++++ RECORDS SUPPLIED ++++

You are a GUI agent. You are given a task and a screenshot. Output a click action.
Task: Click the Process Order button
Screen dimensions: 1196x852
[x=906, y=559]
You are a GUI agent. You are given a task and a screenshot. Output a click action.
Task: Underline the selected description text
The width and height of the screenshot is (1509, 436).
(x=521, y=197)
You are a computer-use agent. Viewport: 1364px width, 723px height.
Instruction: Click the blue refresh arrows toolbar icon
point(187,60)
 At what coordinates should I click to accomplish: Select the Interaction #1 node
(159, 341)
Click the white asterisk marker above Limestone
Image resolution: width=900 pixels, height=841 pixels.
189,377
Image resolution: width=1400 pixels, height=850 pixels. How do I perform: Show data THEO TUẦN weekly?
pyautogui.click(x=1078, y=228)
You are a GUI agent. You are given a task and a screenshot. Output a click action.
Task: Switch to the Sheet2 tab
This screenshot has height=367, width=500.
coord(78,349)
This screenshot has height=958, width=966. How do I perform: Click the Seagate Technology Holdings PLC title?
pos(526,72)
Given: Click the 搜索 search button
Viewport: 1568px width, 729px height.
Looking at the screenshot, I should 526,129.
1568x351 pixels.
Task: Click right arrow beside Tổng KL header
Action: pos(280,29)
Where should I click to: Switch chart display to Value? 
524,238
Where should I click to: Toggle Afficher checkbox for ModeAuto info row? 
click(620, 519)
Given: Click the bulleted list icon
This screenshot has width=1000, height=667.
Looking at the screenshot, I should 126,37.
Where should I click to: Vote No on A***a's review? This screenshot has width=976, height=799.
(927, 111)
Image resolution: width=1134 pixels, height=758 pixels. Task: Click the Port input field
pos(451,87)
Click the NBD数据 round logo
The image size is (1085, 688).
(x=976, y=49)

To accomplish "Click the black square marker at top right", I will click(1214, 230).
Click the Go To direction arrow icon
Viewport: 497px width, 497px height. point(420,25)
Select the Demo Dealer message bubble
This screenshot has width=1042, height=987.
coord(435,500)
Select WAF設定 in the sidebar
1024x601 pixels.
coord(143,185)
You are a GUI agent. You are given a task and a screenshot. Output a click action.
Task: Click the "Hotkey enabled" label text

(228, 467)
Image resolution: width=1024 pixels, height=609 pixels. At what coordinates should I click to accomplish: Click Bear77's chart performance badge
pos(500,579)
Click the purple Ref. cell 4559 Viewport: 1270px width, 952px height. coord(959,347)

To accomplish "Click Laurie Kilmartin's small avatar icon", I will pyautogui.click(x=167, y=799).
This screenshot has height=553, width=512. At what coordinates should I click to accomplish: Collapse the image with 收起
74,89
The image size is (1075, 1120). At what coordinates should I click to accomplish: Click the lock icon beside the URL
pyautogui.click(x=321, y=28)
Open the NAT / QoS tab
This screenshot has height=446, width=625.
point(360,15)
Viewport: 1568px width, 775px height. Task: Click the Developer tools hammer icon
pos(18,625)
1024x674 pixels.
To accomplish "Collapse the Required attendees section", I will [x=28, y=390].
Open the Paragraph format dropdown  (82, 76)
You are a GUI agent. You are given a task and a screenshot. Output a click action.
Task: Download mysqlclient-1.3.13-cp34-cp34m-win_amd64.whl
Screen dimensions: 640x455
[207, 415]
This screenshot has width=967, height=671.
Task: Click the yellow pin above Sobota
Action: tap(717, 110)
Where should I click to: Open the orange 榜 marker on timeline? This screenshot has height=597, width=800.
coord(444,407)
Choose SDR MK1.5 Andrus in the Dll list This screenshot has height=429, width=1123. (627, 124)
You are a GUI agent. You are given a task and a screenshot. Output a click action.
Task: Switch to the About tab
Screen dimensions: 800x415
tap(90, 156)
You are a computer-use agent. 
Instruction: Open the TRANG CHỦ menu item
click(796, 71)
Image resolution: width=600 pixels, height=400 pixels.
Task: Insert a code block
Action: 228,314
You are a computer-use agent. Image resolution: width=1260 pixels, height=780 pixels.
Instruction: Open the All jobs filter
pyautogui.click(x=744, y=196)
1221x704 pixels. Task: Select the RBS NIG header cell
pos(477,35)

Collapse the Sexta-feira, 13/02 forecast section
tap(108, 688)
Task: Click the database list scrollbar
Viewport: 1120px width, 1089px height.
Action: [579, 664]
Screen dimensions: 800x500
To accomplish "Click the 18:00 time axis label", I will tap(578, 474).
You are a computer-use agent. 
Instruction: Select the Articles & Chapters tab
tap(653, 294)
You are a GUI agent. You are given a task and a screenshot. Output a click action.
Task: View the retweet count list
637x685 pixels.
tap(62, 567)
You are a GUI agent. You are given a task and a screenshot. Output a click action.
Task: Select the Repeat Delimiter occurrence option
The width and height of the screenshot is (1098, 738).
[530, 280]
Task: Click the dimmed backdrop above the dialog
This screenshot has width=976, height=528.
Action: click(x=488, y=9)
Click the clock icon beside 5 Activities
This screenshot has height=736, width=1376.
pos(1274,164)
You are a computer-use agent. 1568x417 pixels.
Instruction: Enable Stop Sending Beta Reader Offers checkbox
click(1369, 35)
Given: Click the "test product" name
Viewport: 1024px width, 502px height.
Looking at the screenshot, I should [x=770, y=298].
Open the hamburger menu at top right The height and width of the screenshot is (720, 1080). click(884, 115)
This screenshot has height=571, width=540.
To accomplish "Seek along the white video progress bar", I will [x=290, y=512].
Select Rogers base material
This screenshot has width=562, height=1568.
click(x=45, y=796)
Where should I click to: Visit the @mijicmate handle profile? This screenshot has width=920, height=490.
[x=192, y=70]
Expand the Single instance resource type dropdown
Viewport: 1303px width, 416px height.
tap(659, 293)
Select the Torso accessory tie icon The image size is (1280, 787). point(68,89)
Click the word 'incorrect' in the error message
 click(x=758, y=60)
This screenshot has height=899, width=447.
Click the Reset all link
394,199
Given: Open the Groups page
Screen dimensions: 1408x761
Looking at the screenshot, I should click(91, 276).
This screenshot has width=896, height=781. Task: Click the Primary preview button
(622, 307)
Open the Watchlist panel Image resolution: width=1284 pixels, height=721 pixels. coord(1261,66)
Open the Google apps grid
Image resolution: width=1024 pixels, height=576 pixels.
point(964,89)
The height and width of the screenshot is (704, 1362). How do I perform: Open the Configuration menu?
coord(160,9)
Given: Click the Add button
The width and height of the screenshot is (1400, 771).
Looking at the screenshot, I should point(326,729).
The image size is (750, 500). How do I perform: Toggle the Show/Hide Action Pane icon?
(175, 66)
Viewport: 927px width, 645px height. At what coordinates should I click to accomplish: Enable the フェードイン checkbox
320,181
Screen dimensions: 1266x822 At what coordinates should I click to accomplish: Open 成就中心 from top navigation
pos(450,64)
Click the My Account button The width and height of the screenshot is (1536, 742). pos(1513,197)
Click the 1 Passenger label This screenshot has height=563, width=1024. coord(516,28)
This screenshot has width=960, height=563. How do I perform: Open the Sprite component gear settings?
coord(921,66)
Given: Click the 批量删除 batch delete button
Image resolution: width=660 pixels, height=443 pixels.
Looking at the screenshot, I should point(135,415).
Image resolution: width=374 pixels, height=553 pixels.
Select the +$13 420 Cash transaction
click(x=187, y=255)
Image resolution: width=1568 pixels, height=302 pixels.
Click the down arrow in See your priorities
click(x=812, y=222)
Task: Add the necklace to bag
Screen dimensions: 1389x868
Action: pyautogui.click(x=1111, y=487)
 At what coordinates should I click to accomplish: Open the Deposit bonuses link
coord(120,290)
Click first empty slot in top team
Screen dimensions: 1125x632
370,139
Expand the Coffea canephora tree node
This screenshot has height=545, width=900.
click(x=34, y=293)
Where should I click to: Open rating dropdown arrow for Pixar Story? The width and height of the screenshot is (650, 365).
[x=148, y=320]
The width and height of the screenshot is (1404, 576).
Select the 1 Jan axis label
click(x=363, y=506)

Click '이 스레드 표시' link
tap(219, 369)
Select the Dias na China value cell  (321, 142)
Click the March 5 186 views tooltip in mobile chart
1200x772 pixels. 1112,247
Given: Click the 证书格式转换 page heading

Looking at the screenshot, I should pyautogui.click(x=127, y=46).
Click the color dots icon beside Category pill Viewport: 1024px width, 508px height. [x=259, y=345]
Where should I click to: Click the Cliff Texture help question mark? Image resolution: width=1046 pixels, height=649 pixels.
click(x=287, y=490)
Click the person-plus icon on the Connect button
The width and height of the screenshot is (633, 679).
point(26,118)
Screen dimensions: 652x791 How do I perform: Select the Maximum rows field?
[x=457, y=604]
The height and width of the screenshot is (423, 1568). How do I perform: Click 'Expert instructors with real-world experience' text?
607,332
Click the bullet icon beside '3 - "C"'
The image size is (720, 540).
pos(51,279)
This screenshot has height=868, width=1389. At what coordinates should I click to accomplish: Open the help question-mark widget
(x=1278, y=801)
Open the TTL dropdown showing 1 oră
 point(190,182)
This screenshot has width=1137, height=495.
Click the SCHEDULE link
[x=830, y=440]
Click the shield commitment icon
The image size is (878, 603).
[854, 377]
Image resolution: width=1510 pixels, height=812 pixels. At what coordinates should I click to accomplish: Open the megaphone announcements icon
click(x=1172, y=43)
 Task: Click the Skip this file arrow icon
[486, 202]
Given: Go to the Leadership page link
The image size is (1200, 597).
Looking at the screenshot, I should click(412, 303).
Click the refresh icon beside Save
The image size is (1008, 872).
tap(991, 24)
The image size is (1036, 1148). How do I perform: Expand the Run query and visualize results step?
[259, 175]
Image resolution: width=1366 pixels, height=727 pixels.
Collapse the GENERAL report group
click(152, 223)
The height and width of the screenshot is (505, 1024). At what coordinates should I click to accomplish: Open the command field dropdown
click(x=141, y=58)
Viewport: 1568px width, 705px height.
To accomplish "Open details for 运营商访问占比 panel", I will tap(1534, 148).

++++

From the data above, copy each line that has the string "panel".

- **RESPONSE BOX**
Open the Watchlist panel Image resolution: width=1284 pixels, height=721 pixels. coord(1261,66)
To accomplish "Open details for 运营商访问占比 panel", I will tap(1534, 148).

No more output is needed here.